→ Job
Could you rewrite the rows below, switching "measurement" to "reading" and leaving everything else unchanged?

→ Task input
· · ·

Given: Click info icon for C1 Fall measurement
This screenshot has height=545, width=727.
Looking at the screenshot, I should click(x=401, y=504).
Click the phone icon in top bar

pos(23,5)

· · ·

→ Written reply
Given: Click info icon for C1 Fall reading
This screenshot has height=545, width=727.
Looking at the screenshot, I should click(x=401, y=504).
Click the phone icon in top bar

pos(23,5)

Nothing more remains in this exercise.